It doesn’t always tell you “what” is going on, but it will try to spell out the “how”, the “why” and the “next step”. At a time when the past weighs so heavily over the present, I like to think that at ThePrint it’s not just about capturing instant updates, but capturing the sum of their meaning.
This means digging deeper into a topic, looking at granular details, going back in history, perhaps taking the road less traveled and discovering unique examples of how politics, politics or current affairs are playing out on the ground.
This is another reason why features are a logical step for ThePrint – it invests considerable effort in field reporting, that too across the country. So, the stories mentioned above are from different regions and even countries. From Sri Lanka in the south to Jammu and Kashmir in the north, journalists travel far and wide to see how the land is.
This is where politics is explained through individuals, where mobile addiction explains youth unemployment, and where social change manifests itself in kickboxing.
The features are the prologue and the epilogue – they are written to explain what happened before and may happen after an event has taken place.
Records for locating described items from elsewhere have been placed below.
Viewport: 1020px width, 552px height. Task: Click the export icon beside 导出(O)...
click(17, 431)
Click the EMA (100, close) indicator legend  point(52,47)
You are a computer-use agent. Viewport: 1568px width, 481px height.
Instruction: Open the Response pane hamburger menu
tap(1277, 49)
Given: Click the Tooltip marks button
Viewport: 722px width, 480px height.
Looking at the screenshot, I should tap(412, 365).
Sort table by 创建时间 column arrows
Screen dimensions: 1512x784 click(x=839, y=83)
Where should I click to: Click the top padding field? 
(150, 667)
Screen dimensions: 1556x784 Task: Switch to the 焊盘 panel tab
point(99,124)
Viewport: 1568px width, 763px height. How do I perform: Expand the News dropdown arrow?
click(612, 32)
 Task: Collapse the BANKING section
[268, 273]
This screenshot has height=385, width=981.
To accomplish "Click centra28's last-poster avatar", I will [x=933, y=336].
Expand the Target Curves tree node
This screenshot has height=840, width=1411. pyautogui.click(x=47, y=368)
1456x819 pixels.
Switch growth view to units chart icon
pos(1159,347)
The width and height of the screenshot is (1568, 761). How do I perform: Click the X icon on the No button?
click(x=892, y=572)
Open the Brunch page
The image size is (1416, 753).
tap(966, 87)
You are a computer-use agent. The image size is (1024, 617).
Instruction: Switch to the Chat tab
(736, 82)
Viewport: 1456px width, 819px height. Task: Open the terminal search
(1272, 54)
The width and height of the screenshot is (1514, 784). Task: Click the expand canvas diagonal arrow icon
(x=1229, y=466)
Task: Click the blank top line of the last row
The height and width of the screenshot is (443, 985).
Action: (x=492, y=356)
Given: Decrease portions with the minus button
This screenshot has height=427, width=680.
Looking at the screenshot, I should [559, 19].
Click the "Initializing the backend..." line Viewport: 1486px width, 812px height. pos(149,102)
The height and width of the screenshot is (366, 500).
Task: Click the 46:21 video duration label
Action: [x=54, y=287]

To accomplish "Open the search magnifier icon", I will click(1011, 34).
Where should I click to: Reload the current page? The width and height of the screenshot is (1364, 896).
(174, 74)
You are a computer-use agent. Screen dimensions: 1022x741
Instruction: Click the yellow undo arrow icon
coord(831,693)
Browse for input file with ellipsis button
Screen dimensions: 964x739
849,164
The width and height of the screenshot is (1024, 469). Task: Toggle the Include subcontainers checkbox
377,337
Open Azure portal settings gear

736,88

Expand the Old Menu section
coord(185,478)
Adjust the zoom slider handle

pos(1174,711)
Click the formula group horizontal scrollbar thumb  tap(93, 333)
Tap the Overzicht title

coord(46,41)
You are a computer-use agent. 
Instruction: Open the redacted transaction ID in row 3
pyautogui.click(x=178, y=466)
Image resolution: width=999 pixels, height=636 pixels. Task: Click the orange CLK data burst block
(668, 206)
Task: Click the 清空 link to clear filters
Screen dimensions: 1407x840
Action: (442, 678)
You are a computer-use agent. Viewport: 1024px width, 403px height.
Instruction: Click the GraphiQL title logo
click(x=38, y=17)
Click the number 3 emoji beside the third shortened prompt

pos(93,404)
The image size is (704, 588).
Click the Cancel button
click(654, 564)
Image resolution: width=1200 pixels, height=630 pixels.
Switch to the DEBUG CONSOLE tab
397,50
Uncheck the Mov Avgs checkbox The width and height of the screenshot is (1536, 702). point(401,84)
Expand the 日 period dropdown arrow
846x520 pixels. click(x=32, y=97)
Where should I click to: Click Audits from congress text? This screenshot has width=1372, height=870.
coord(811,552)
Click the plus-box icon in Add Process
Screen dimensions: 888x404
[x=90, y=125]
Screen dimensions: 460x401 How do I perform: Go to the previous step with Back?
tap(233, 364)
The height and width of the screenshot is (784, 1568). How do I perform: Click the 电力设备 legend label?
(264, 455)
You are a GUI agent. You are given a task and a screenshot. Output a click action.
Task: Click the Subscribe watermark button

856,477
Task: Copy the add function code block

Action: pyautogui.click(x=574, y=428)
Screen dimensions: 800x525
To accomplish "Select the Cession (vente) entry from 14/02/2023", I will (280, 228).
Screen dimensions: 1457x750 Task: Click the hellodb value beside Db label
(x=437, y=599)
This is why ThePrint has a section called ‘PastForward’. It will allow you to see last year’s farmers’ protests from the fields of the green revolution or see burning buildings in Delhi and other cities through the smoke still rising from the cinematic tragedy of ‘Uphaar in 1997.
At its heart, good reporting forces journalists to reinvent themselves, to move from news reporting to in-depth reporting. For the first five years of my career, I was a feature writer, so I kinda know the degrees of difficulty here – writing feature films requires rigor, time and hard work, heaps of patient listening, sourcing, reading and fact-checking plus meeting people, people and more people. And oh yes, a sense of history wouldn’t be out of place.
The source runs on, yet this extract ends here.